◆ **Your instructions**
Everything in the data below is left aside except the lines from the one containing "Projeto Memória (379, 2197)" through the one containing "Enviar e-mail para o Comercial"; repeat those exactly.
= = = = = = =
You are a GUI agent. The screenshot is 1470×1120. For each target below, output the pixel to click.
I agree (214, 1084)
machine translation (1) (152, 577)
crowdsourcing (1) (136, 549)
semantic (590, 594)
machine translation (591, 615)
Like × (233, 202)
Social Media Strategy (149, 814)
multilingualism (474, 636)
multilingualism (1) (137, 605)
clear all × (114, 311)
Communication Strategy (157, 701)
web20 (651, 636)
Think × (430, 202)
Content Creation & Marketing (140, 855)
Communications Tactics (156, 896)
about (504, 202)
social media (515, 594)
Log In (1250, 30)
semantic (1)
= = = = = = =
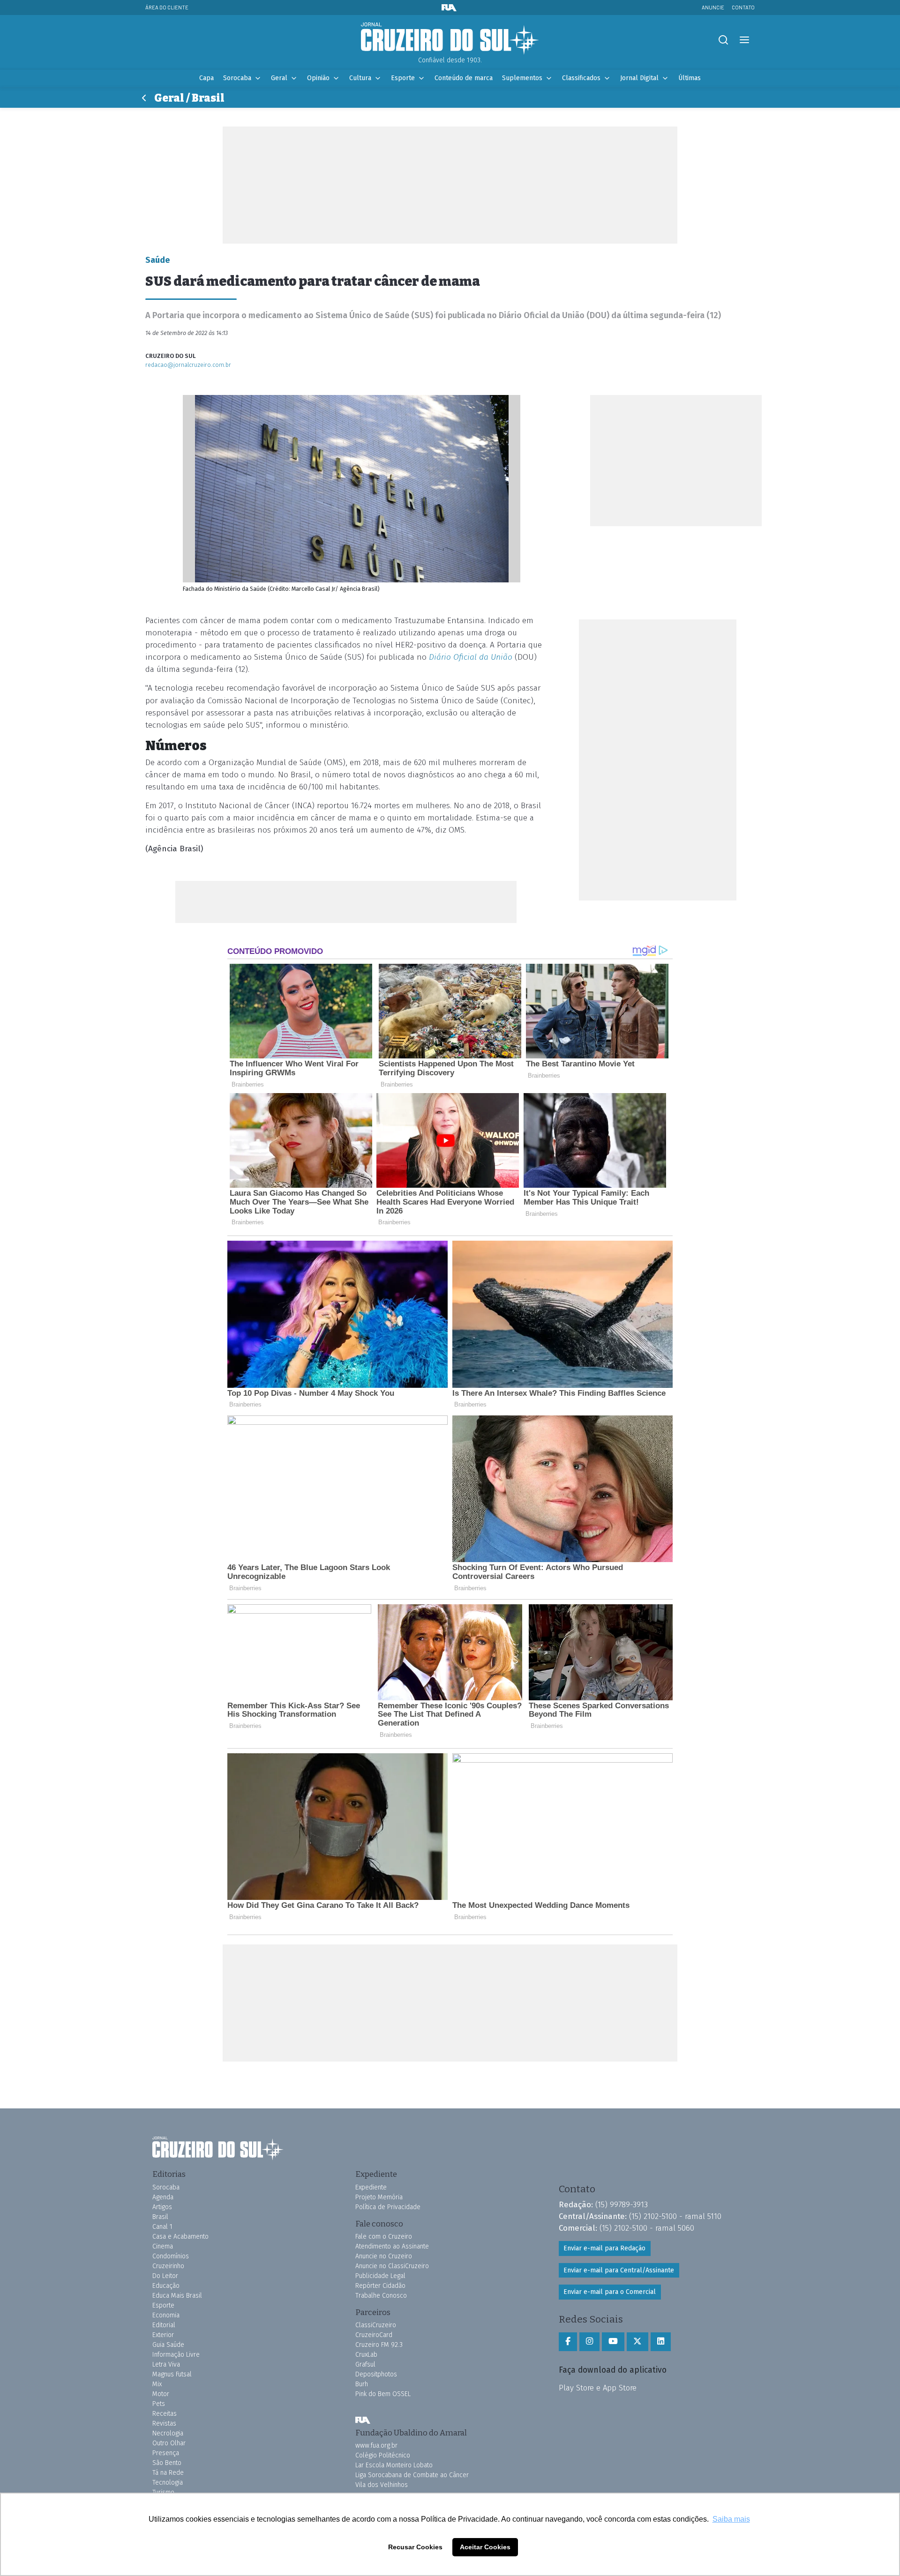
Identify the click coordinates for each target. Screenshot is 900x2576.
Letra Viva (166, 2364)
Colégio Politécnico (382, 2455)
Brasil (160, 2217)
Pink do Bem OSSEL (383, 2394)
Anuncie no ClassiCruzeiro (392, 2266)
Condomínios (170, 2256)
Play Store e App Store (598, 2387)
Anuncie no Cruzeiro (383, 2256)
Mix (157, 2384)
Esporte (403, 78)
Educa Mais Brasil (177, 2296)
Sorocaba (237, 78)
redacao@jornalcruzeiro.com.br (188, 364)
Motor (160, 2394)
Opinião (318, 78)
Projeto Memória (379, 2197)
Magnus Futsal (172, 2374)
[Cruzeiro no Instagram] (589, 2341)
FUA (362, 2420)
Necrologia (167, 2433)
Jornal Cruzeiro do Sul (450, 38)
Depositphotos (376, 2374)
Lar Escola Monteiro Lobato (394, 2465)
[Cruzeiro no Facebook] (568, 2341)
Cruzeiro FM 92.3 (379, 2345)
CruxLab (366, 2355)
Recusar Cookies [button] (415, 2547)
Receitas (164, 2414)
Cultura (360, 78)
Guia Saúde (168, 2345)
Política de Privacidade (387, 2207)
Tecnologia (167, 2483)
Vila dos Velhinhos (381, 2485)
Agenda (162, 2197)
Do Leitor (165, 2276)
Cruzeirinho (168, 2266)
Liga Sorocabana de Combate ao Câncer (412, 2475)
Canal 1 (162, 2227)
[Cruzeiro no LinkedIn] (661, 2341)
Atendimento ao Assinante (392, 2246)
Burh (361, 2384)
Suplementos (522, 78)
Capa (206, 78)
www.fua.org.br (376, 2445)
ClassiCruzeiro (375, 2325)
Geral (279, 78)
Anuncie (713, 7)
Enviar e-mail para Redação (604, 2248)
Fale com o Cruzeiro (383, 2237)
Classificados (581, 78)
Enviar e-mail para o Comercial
= = = = = = =
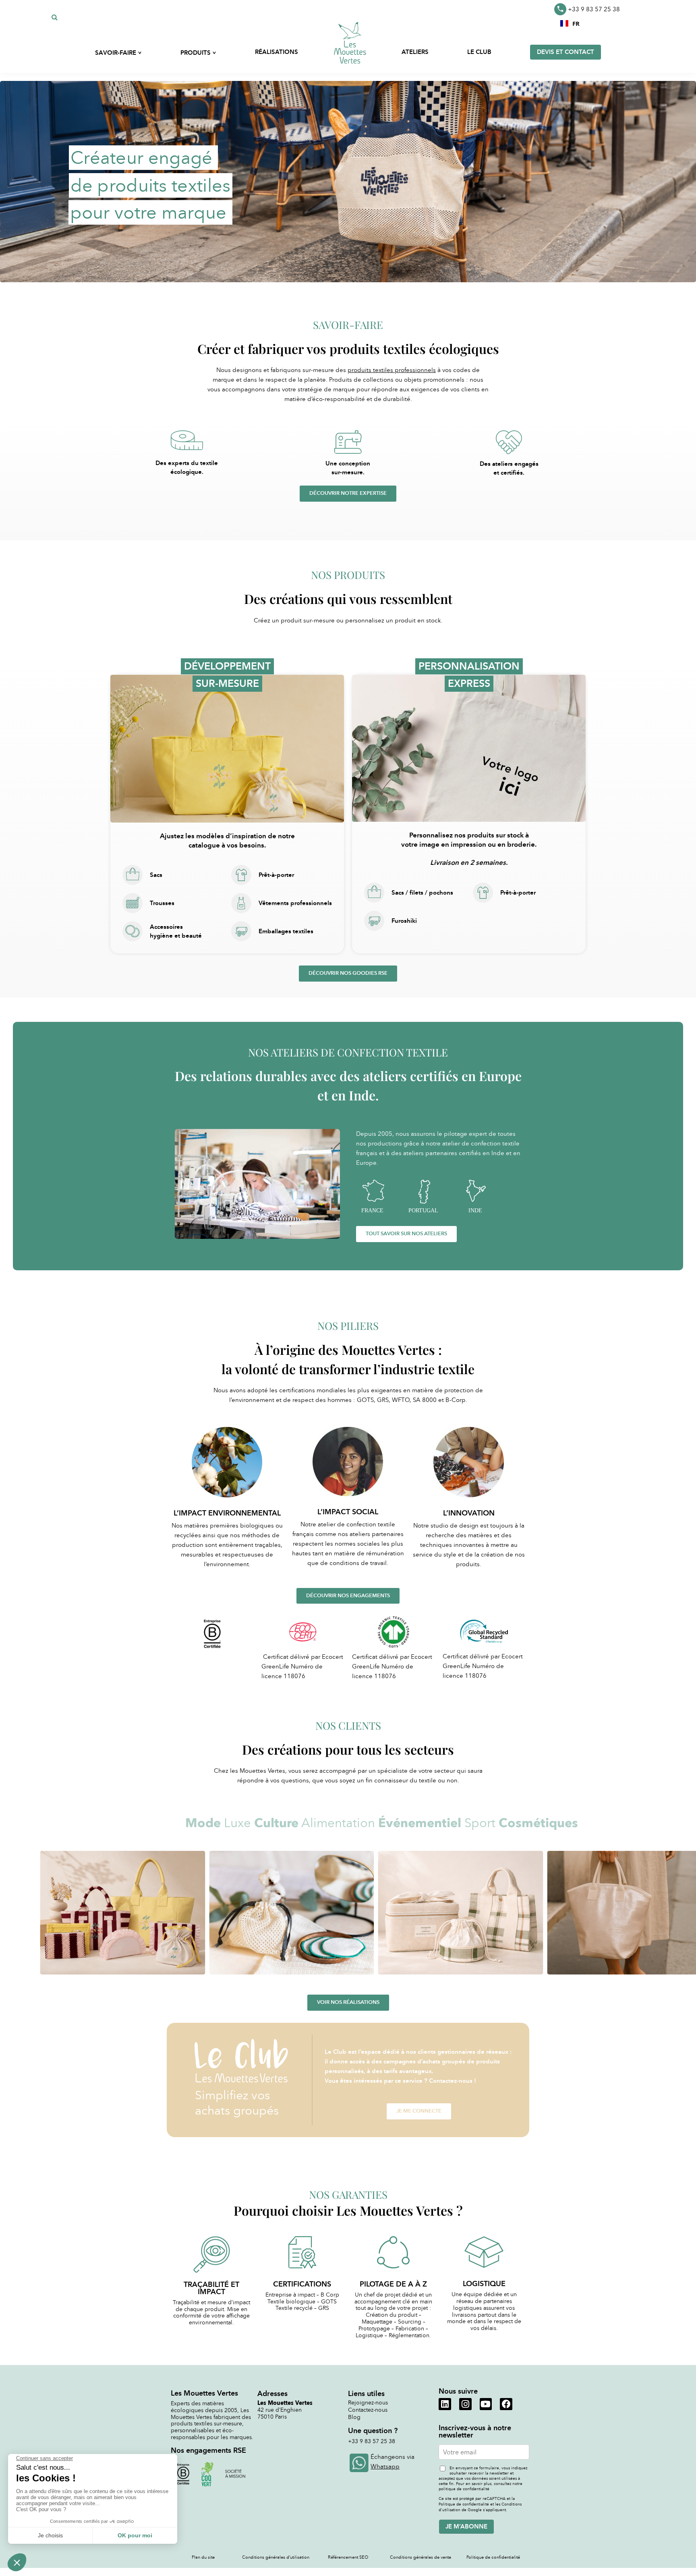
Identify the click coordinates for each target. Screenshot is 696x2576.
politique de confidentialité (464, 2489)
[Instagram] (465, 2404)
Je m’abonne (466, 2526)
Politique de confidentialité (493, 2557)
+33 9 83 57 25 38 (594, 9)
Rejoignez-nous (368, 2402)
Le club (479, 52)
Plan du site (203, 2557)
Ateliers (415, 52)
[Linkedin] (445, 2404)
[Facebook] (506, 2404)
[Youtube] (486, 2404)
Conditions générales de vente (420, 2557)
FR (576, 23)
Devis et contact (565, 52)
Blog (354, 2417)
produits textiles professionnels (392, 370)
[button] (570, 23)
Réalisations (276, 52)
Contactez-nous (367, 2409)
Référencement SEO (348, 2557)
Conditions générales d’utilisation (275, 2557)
= = = = = = =
◆ **Response**
Projeto Memória (379, 2197)
Magnus Futsal (172, 2374)
[Cruzeiro no Instagram] (589, 2341)
FUA (362, 2420)
Necrologia (167, 2433)
Jornal Cruzeiro do Sul (450, 38)
Depositphotos (376, 2374)
Lar Escola Monteiro Lobato (394, 2465)
[Cruzeiro no Facebook] (568, 2341)
Cruzeiro FM 92.3 (379, 2345)
CruxLab (366, 2355)
Recusar Cookies [button] (415, 2547)
Receitas (164, 2414)
Cultura (360, 78)
Guia Saúde (168, 2345)
Política de Privacidade (387, 2207)
Tecnologia (167, 2483)
Vila dos Velhinhos (381, 2485)
Agenda (162, 2197)
Do Leitor (165, 2276)
Cruzeirinho (168, 2266)
Liga Sorocabana de Combate ao Câncer (412, 2475)
Canal 1 (162, 2227)
[Cruzeiro no LinkedIn] (661, 2341)
Atendimento ao Assinante (392, 2246)
Burh (361, 2384)
Suplementos (522, 78)
Capa (206, 78)
www.fua.org.br (376, 2445)
ClassiCruzeiro (375, 2325)
Geral (279, 78)
Anuncie (713, 7)
Enviar e-mail para Redação (604, 2248)
Fale com o Cruzeiro (383, 2237)
Classificados (581, 78)
Enviar e-mail para o Comercial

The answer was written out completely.